- _Verilen metin_
--- --- ---

Mlliyet Milliyet Blog Milliyet Blog
 
Facebook Connect
Blog Kategorileri
 

15 Eylül '09

 
Kategori
Gündelik Yaşam
 

Zamanı gelir

Zamanı gelir
 

Zamanı gelir yaşanan güzel günlerin özlemi yüreğin en hançer yerine saplanır kıskıvrak, yara bağlar bilemezsin. Bir çocuğun o masmavi gözlerinin ta içine bakarak gidilen yolda hasretler yakılır, paramparça olur ruhun derinliklerinde saklı duran hatıralar.Ve su kadar berrak bir yaşamın dikine dikine kederler sürülür, belki bin yıldır özlemi çekilen gerçek baharlar ortasında..

--- --- ---

- _Girdi alıntıları_
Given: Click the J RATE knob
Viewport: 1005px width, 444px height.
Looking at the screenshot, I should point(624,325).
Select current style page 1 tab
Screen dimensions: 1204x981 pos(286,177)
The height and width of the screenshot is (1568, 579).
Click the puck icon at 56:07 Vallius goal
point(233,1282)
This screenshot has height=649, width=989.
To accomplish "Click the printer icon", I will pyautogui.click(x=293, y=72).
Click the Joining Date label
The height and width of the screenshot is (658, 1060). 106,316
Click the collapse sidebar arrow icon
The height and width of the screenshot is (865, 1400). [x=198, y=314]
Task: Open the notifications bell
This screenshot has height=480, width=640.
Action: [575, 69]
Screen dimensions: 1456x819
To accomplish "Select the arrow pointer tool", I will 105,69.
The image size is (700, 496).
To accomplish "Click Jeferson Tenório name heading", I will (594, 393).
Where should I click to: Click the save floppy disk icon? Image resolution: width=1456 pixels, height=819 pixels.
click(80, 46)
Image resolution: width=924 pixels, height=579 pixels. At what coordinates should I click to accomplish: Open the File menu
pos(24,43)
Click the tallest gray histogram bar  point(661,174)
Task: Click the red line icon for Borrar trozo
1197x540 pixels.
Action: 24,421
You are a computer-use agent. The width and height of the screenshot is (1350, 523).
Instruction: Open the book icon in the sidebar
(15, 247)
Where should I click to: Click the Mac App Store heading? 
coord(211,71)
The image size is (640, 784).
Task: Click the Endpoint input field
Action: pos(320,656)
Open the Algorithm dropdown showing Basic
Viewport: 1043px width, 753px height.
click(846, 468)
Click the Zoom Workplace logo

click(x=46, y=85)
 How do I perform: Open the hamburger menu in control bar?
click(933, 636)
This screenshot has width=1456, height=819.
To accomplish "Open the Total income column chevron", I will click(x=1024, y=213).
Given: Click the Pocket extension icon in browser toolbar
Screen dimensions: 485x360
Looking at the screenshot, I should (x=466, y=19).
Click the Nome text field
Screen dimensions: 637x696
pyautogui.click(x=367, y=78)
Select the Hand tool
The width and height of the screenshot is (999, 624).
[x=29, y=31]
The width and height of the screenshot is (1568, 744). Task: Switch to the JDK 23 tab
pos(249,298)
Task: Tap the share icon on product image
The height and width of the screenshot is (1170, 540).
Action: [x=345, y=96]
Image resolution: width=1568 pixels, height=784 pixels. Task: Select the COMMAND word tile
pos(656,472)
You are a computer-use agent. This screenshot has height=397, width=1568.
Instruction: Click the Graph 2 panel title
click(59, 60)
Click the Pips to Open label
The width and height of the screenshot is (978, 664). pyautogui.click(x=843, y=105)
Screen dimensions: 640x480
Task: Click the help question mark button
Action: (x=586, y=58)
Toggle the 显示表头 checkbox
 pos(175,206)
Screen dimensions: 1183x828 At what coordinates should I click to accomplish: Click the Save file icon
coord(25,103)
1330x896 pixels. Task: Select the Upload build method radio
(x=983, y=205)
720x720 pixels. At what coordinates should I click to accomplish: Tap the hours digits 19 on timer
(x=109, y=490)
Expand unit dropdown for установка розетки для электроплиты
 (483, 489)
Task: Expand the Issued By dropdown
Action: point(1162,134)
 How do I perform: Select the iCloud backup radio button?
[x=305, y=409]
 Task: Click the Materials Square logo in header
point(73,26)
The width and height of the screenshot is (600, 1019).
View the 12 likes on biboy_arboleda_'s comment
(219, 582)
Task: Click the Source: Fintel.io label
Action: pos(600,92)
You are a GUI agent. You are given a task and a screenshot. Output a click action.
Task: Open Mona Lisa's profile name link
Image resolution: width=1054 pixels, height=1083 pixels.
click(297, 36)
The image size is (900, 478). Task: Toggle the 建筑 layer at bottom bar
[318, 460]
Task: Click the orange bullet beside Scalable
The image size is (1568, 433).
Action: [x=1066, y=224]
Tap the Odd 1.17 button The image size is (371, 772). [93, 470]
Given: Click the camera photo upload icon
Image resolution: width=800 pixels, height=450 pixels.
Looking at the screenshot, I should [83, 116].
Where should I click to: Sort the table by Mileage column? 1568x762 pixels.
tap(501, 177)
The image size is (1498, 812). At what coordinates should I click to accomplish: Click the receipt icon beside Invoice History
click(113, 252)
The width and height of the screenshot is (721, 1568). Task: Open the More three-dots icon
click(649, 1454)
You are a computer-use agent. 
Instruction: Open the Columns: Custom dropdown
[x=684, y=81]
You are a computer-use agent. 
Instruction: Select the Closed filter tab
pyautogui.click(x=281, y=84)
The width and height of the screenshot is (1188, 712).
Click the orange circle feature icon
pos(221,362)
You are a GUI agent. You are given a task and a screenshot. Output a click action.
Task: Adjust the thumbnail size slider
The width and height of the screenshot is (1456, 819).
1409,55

--- --- ---

- _Verilen görev 1_
Verilen metinde "Zamanı gelir yaşanan" sözlerinden başlayıp aşağıya, "gerçek baharlar ortasında.." sözlerine kadar her şeyi olduğu gibi tekrarlayın.
- _Verilen görev 2_
"Zamanı gelir" yazısının gövdesindeki cümleleri metindeki sırayla tek tek listeleyin.
- _Verilen görev 3_
"Zamanı gelir" yazısını son cümlesinden sonra aynı üslupla sürdürün.
Girdiler, metinden bağımsız ayrı bir malzemedir.

- _Görev çıktısı 1_
Zamanı gelir yaşanan güzel günlerin özlemi yüreğin en hançer yerine saplanır kıskıvrak, yara bağlar bilemezsin. Bir çocuğun o masmavi gözlerinin ta içine bakarak gidilen yolda hasretler yakılır, paramparça olur ruhun derinliklerinde saklı duran hatıralar.Ve su kadar berrak bir yaşamın dikine dikine kederler sürülür, belki bin yıldır özlemi çekilen gerçek baharlar ortasında..

- _Görev çıktısı 2_
- Zamanı gelir yaşanan güzel günlerin özlemi yüreğin en hançer yerine saplanır kıskıvrak, yara bağlar bilemezsin.
- Bir çocuğun o masmavi gözlerinin ta içine bakarak gidilen yolda hasretler yakılır, paramparça olur ruhun derinliklerinde saklı duran hatıralar.
- Ve su kadar berrak bir yaşamın dikine dikine kederler sürülür, belki bin yıldır özlemi çekilen gerçek baharlar ortasında..

- _Görev çıktısı 3_
Zamanı gelir ne o çocukluğumuzdaki masum gülücüklere ninni söyleyen, ne de bir günahsız mabet misali bizleri göğsünün dibinde saklayan, dikenden, rüzgardan, kardan, yağmurdan, ağrıdan -sızıdan sakınan anneleri görürüz gözümüz her aradığında...Onlar ki.ömrümüze vurulan birer mühür gibi göçüp gittiklerinde nasıl da kendimizi yalnız ve bir başına bırakılmış hissederiz yaşına başına bakılmaksızın. Ya, en zor zamanlarda “dağ gibi yanımız” dediklerimizden ayrı düşmelerimize ne demeli, ki onlar da tüm kusurlarımıza rağmen bizi çepeçevre saran, sarmalayan sonsuz merhametiyle babalarımızdır.Hangi ayrılık bu kadar içten sızı verebilir, hangi hasret buna eş, yüreği bu kadar hançerleyebilir.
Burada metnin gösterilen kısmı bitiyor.